▶ _What is expected_:
When the data below is printed, every line must match exactly and the images must be absent.

***** Listed entries

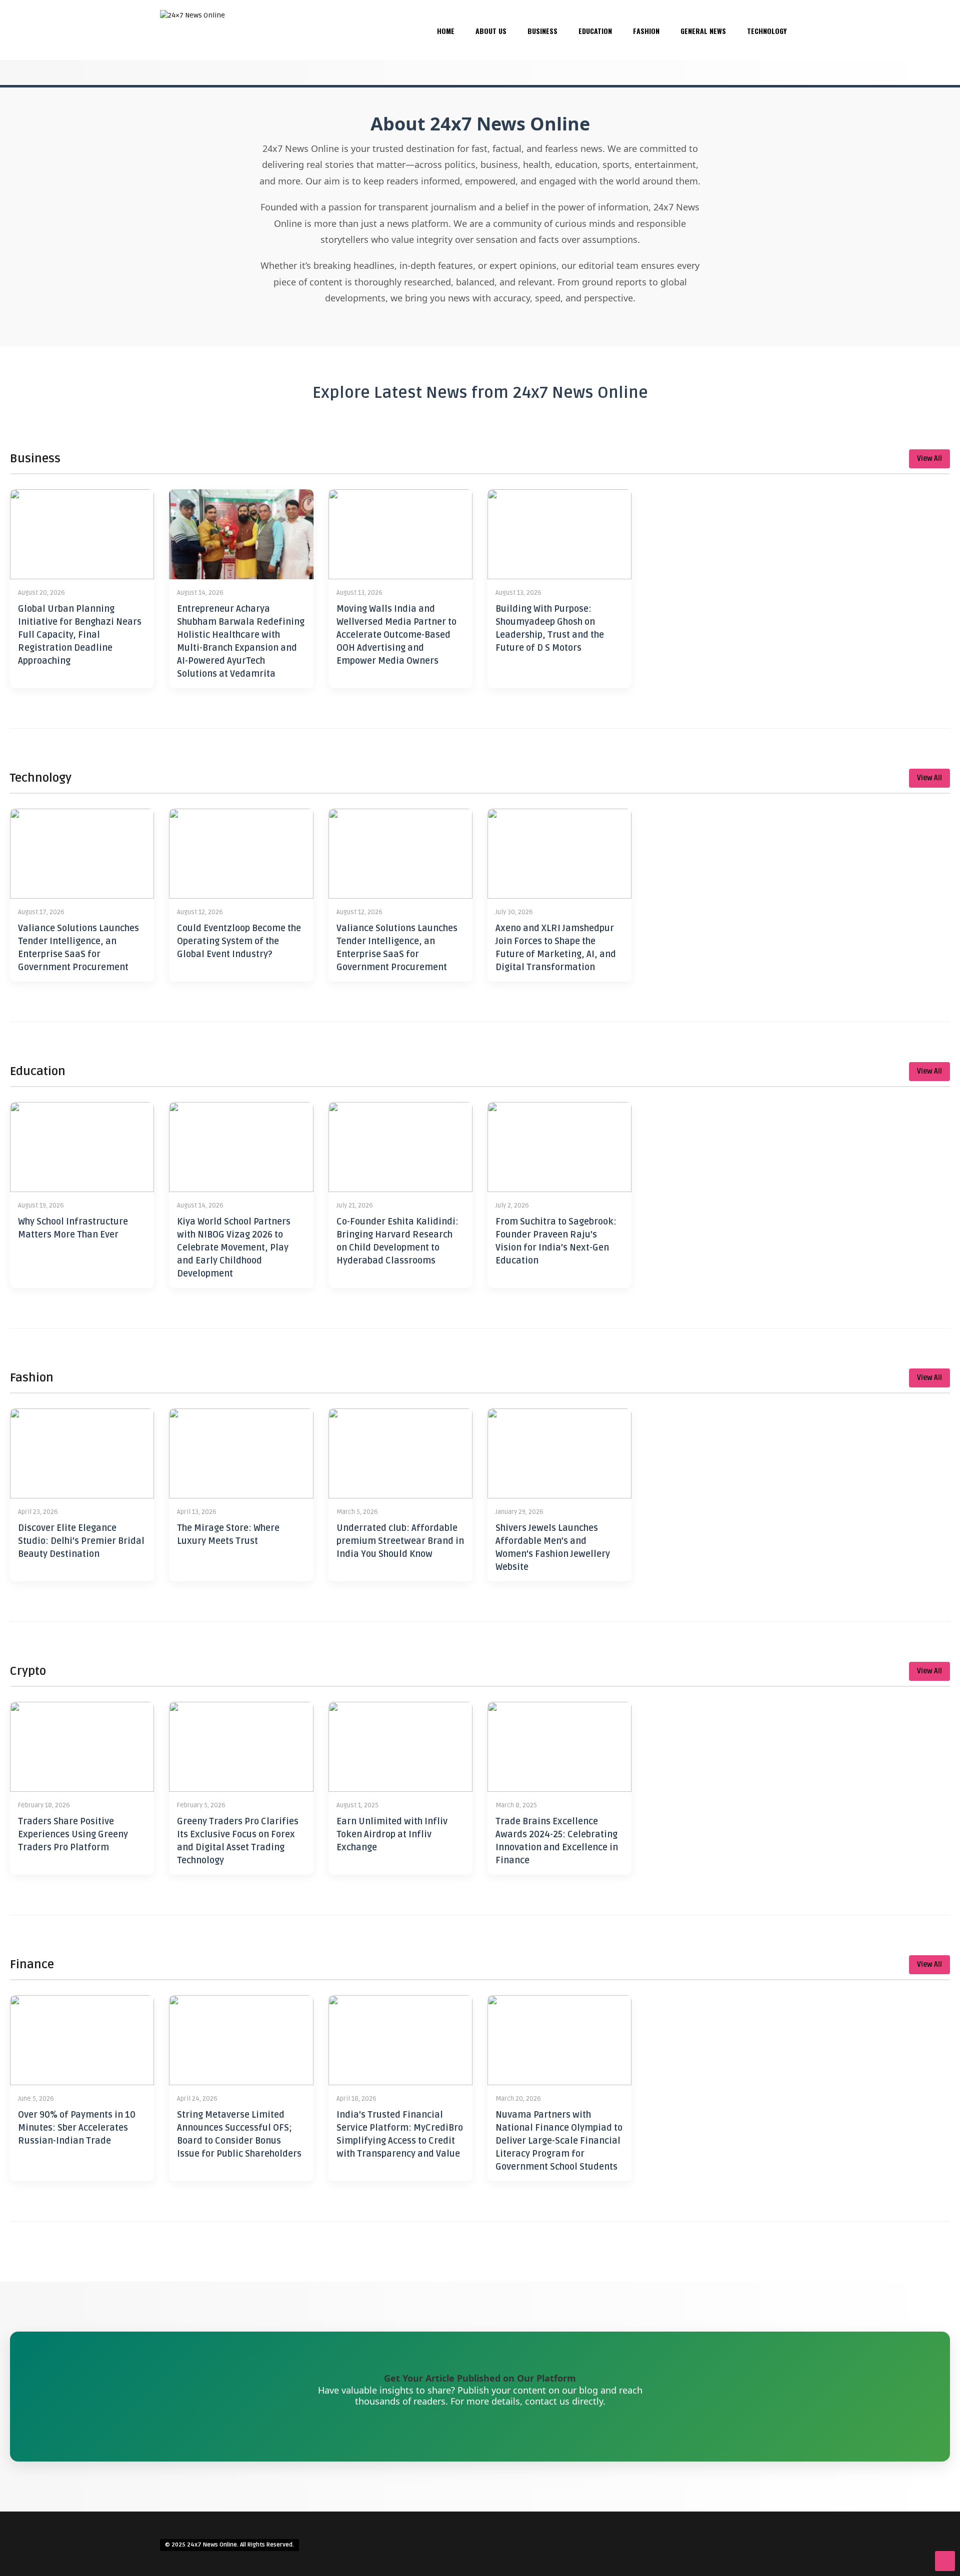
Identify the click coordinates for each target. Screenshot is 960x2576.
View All (929, 458)
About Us (491, 30)
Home (445, 30)
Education (595, 30)
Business (543, 30)
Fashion (646, 30)
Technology (766, 30)
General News (703, 30)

**********

▶ _Solution_:
Identify the click coordinates for each target. Screenshot is 960x2576.
View All (929, 458)
About Us (491, 30)
Home (445, 30)
Education (595, 30)
Business (543, 30)
Fashion (646, 30)
Technology (766, 30)
General News (703, 30)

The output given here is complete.